Problem requirements: Read through the lines below and copy the ones holding the string "Given".

-- Dataset entries follows --

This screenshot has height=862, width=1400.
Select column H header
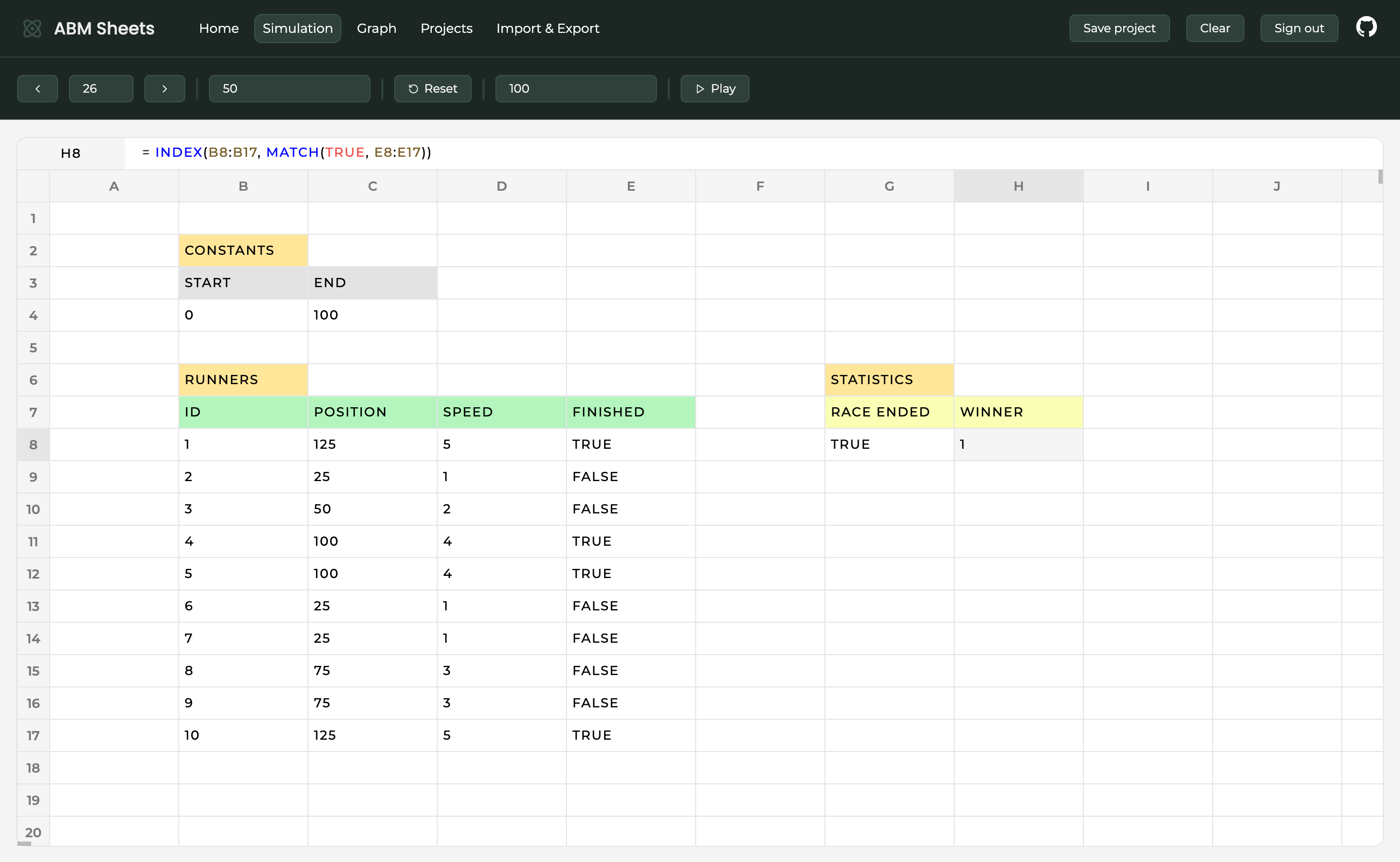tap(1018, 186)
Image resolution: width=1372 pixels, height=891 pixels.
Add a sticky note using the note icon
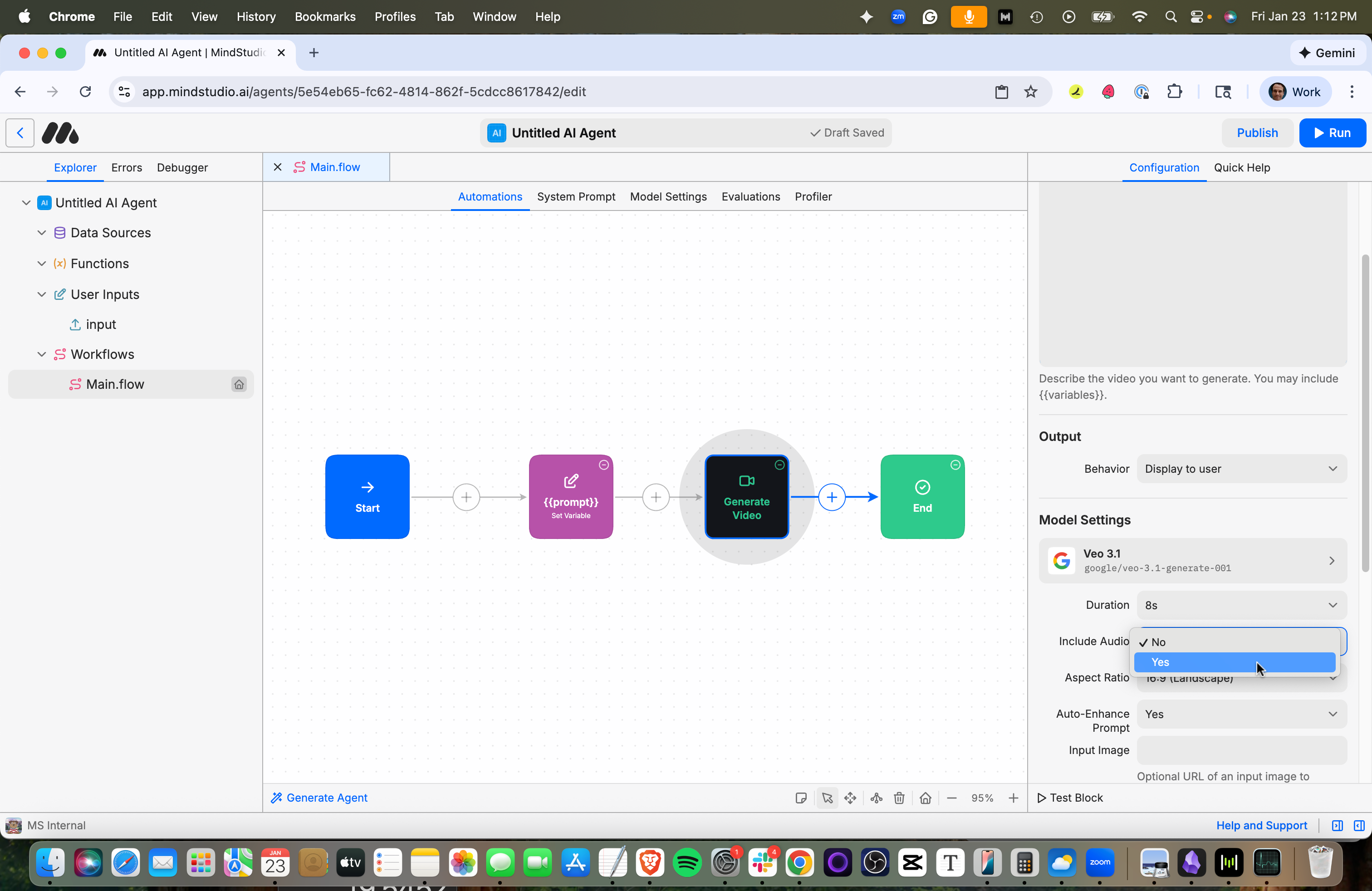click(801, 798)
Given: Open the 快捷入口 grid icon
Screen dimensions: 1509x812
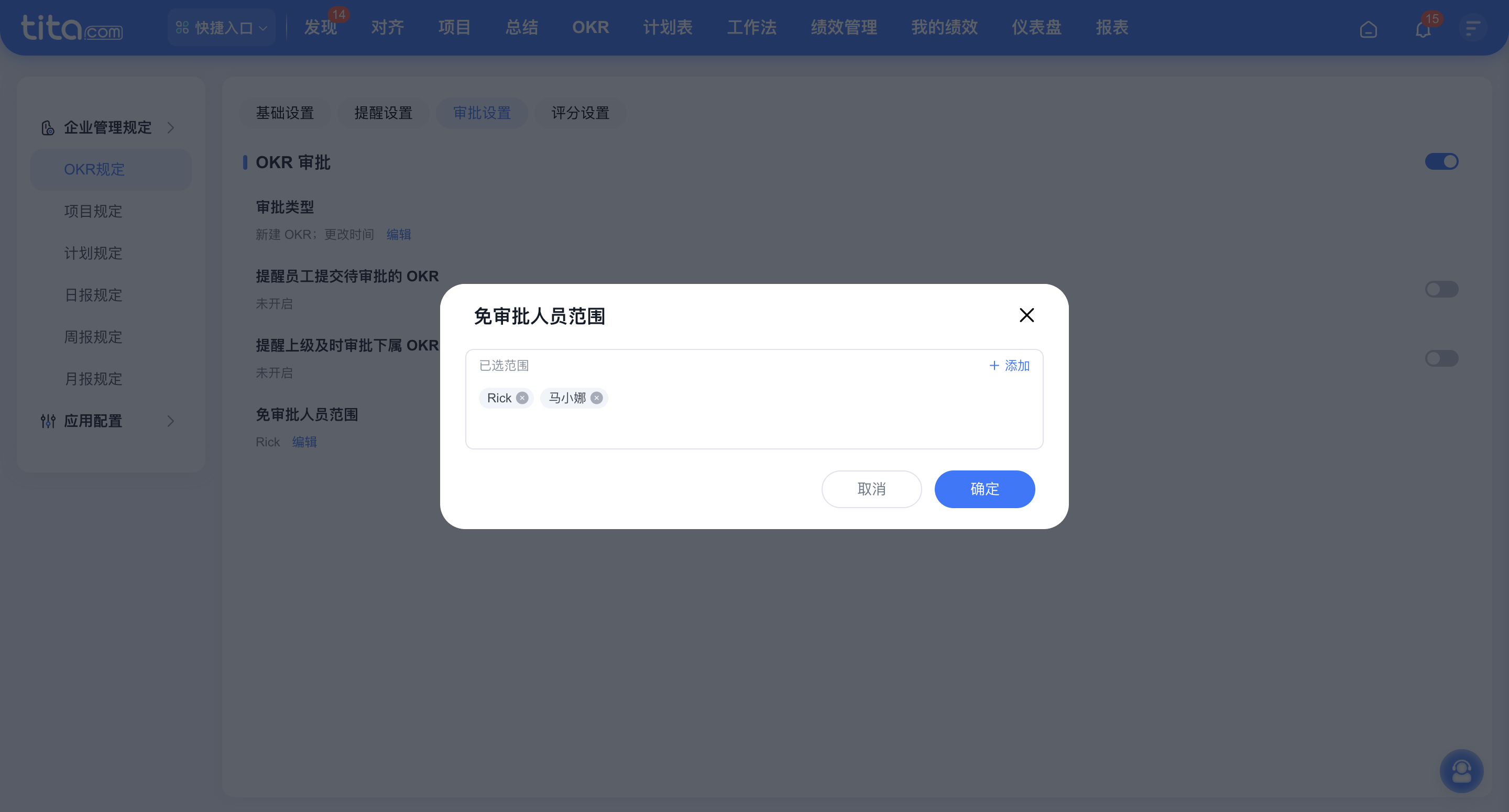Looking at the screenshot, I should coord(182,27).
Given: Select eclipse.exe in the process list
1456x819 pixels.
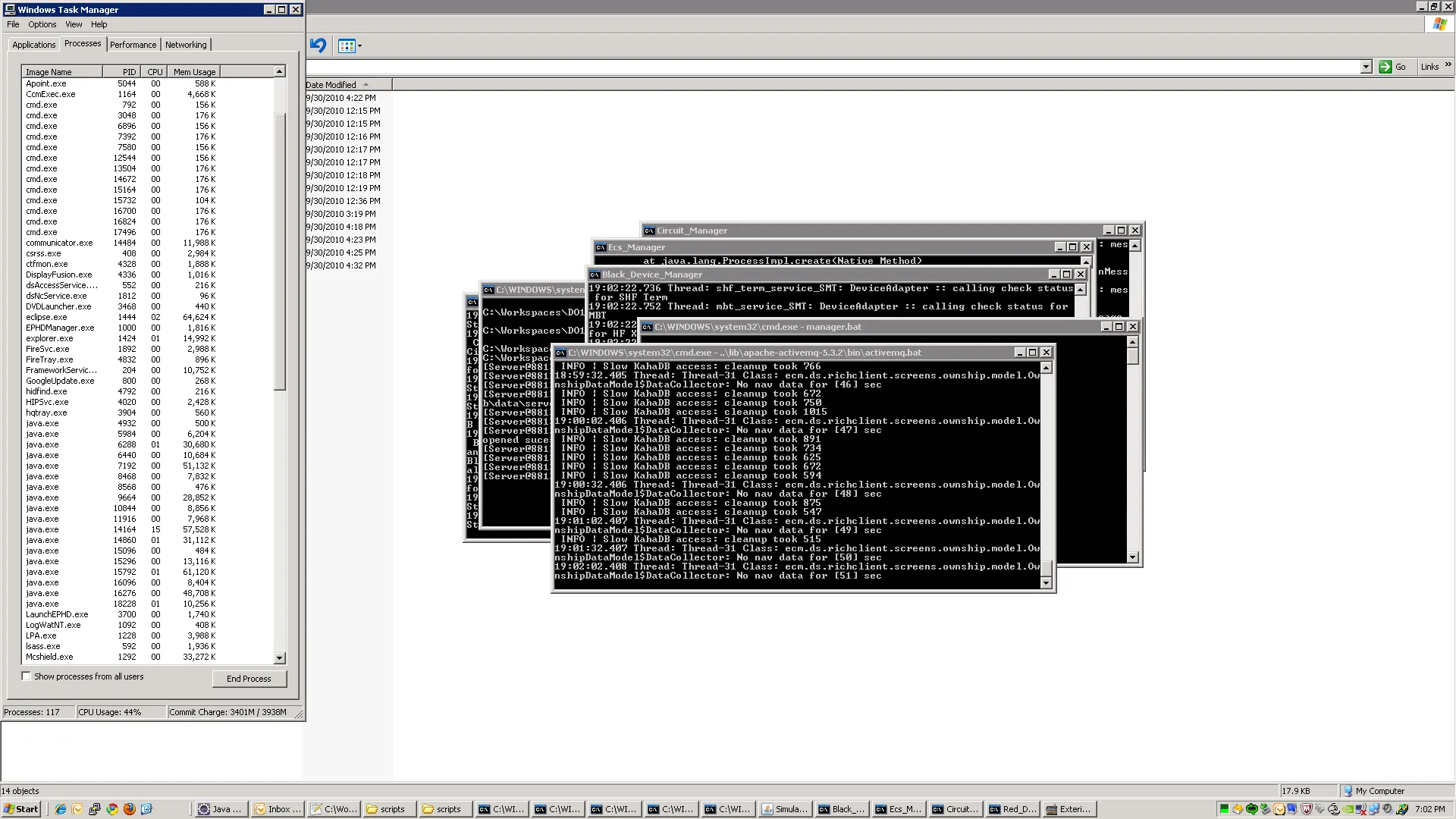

-- Dataset entries concluded --

Answer to the problem:
Given: Open the 快捷入口 grid icon
Given: Select eclipse.exe in the process list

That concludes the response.